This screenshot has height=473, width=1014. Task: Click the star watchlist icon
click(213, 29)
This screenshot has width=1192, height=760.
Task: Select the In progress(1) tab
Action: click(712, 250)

> [Task instructions]:
State how many lines of the entries contain the string "screenshot". Give only the number.

> [Written answer]:
2